Pryor, Cotton spar over hospital-funding vote


LITTLE ROCK — U.S. Sen. Mark Pryor, D-Ark., on Tuesday called on his Republican election opponent to explain a 2013 vote against a bill that benefited Arkansas Children’s Hospital.

Pryor spoke to reporters in a news conference outside the Little Rock hospital, where he was joined by the family of a North Little Rock boy who has received treatment at the facility. He accused U.S. Rep. Tom Cotton, R-Dardanelle, of favoring special interests over Arkansas and discussed his decision to bring his own medical history into the race.

A spokesman for Cotton said he has voted numerous times for funding for the hospital and blamed Pryor for sequestration cuts that affected the facility.

Pryor said Cotton has never adequately explained why he was the only member of the Arkansas delegation to vote against Senate Bill 1557, the Children’s Hospital GME (Graduate Medical Education) Support Reauthorization Act. The bill, which became law, reauthorized up to $330 million a year for graduate medical education at children’s hospitals, including Arkansas’ only pediatric hospital.

“That funding helps us support 170 full-time residents here at Children’s Hospital,” Pryor said. “The bottom line is if my opponent would have had his way, we would have been training fewer pediatricians, and that would have hurt health care in Arkansas.”

Pryor said only one explanation makes sense: That Cotton was acting on instructions from the Club for Growth, a conservative group that has provided financial backing for Cotton’s campaign.

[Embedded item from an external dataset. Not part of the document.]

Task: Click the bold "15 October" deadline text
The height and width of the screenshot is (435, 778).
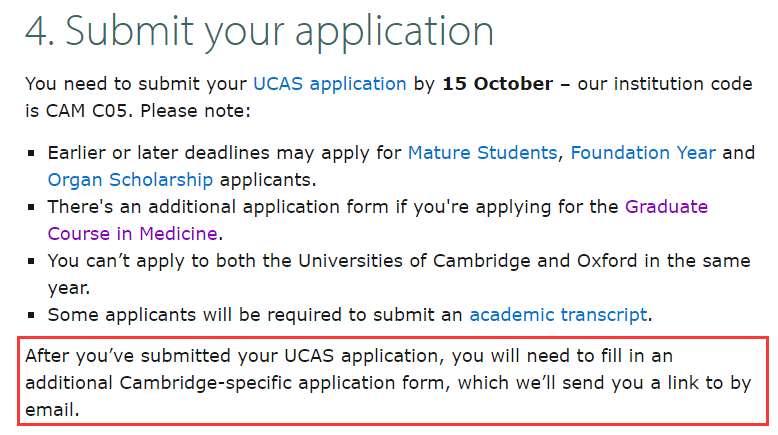Action: tap(497, 84)
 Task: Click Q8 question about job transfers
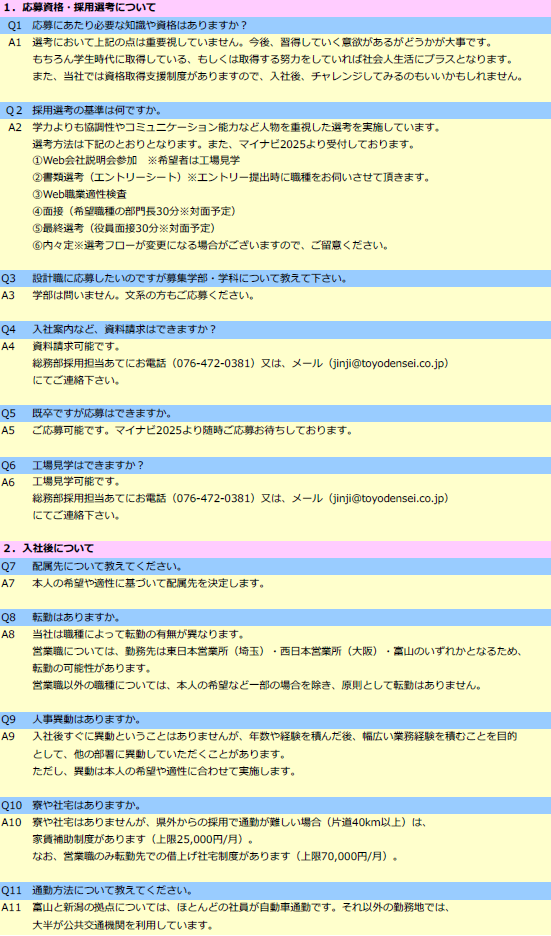[x=275, y=617]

“From my standpoint, it’s a vote against Arkansas families, it’s a vote against Arkansas jobs, and it’s really a vote against our future,” Pryor said.

Jason Green of North Little Rock told reporters his 11-year-old son has a condition, which he declined to name, that requires access to pediatricians and said he was “disappointed” with Cotton’s vote.

The Democratic Senatorial Campaign Committee has released television ads on the matter, prompting a response ad from the Cotton campaign.

Cotton spokesman David Ray said Tuesday that Cotton voted against Senate Bill 1557 because he believed it had been fast-tracked to the House floor without giving members enough time to read and review it, not because of opposition to the GME program.

“These attacks against Tom Cotton reek of desperation,” Ray said. “Tom Cotton supports children’s pediatric research, plain and simple, and he’s voted for it five times. Senator Pryor and his allies have been in Washington so long they’ve forgotten how to tell the truth.”

Ray also said it was Pryor who voted for legislation that actually led to tens of millions of dollars in funding cuts for the GME program at Arkansas Children’s Hospital. That legislation was the Budget Control Act of 2011, a compromise bill that allowed the debt ceiling to be raised, to avoid debt default, in exchange for spending cuts. Because a deal on where to make the cuts could not be reached, they were imposed automatically through sequestration.

Pryor also was asked Tuesday about his decision to produce a television ad in which he discusses being a cancer survivor and talks about provisions of the Affordable Care Act that prevent insurance companies from refusing coverage because a person gets sick or has a pre-existing condition.

The health care law, which Pryor voted for and Cotton opposes, has been a major issue in the race. In the ad Pryor does not mention the name of the law, which polls have shown is unpopular in the state.

“I just want people to understand that I’ve been through the system,” he said Tuesday. “I know that basically most Arkansans have been touched some way or another by cancer or by some other serious illness, and we all know that before the law passed medical debt was the leading cause of bankruptcy in this country.”

Asked why he did not mention the law by name in the ad, Pryor said, “When we put the ad together that’s just how it came out.”

He added that the law is “far from perfect” and said he hopes to see a bipartisan effort to improve it after the November elections.